## WHAT IS BEING ASKED:
Restate the passage on the Composite Abuse Scale, starting with "These four factors" and going on through "(more than 0.5).", swapping "satisfactory" for "acceptable".
[[ PASSAGE open ]]
Reliability and validity

 
 

The Composite Abuse Scale has the ability to classify women according to type and severity of abuse, a common criticism of other current measures of abuse. The original scale, developed in 1995, contained 74 items comprised four sub-scales (Severe Combined Abuse, Physical Abuse, Emotional Abuse and Harassment) and was validated on a convenience sample of nurses (n=427). Further validation on a sample of general practice patients (n=1896) and emergency department patients (n= 345) has resulted in the current 30 item version. The second study confirmed the four CAS sub-dimensions i.e. the same four factors as in the preliminary validation study on a nurses sample, although the order of the factors was different with the Emotional Abuse factor rather than the Severe Combined Abuse factor accounting for the majority of the variance in this sample.

These four factors would seem to exhibit good internal reliability i.e. the items reflect common underlying constructs. Bland and Altman (1997) discusses how for comparing groups, Crohnbach’s alpha values of 0.7 to 0.8 are regarded as satisfactory but that for clinical applications much higher values of alpha are needed (>0.9). The internal consistency reliability of the CAS was 0.85 or above and for the majority of sub-scales greater than 0.9 and the corrected item-total correlations were generally high (more than 0.5).

The Composite Abuse Scale has demonstrated face, content, criterion, and construct validity. There is strong evidence in the literature that to weight items for multi item scales does not produce advantages in measurement accuracy. The second CAS validation study investigated how upset women were by the individual acts by their partners. As the degree of upset was found to be highly correlated with the frequency of the behavior, it is recommended that CAS not be weighted by the upset scale.
[[ PASSAGE closed ]]
[[ DATA BELOW open ]]
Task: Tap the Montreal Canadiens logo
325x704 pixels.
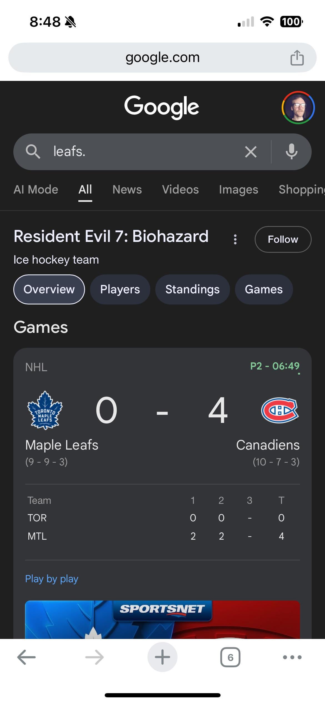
[[ DATA BELOW closed ]]
## OUTPUT OF THE EXERCISE:
These four factors would seem to exhibit good internal reliability i.e. the items reflect common underlying constructs. Bland and Altman (1997) discusses how for comparing groups, Crohnbach’s alpha values of 0.7 to 0.8 are regarded as acceptable but that for clinical applications much higher values of alpha are needed (>0.9). The internal consistency reliability of the CAS was 0.85 or above and for the majority of sub-scales greater than 0.9 and the corrected item-total correlations were generally high (more than 0.5).